The lines needed are those below that contain the word "dropdown"; copy each one.

***

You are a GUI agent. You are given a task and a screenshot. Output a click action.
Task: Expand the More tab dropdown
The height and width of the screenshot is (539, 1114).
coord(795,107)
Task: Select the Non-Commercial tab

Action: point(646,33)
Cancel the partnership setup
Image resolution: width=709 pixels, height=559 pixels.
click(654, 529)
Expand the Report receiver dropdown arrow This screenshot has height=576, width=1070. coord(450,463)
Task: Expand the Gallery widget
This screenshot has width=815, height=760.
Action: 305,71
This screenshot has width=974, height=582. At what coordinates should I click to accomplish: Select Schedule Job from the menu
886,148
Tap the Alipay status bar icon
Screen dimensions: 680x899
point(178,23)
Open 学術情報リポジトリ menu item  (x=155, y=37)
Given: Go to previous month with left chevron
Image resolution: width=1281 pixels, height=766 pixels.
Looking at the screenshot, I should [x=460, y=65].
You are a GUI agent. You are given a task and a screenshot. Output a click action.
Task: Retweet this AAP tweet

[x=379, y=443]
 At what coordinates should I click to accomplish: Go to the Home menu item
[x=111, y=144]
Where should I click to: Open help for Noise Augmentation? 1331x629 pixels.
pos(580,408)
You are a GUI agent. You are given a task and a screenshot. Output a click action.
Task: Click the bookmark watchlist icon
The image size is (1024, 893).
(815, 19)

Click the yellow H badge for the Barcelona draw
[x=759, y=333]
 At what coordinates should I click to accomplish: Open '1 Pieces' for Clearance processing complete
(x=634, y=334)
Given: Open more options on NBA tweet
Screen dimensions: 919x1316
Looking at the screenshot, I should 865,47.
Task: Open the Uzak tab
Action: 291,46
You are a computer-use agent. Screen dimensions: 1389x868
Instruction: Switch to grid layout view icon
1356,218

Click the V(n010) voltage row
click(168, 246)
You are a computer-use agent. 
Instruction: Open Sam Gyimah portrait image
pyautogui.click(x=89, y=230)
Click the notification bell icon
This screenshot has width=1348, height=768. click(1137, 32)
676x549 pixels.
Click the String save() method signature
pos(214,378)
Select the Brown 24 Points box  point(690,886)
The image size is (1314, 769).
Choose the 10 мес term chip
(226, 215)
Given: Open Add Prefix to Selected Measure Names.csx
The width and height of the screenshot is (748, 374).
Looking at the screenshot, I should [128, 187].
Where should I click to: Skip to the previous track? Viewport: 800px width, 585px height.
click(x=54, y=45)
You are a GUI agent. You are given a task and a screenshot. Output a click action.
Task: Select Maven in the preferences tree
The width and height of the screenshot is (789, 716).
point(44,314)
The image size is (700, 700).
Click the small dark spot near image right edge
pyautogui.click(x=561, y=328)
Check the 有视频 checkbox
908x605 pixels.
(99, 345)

***

* Answer for the task:
Task: Expand the More tab dropdown
Expand the Report receiver dropdown arrow This screenshot has height=576, width=1070. coord(450,463)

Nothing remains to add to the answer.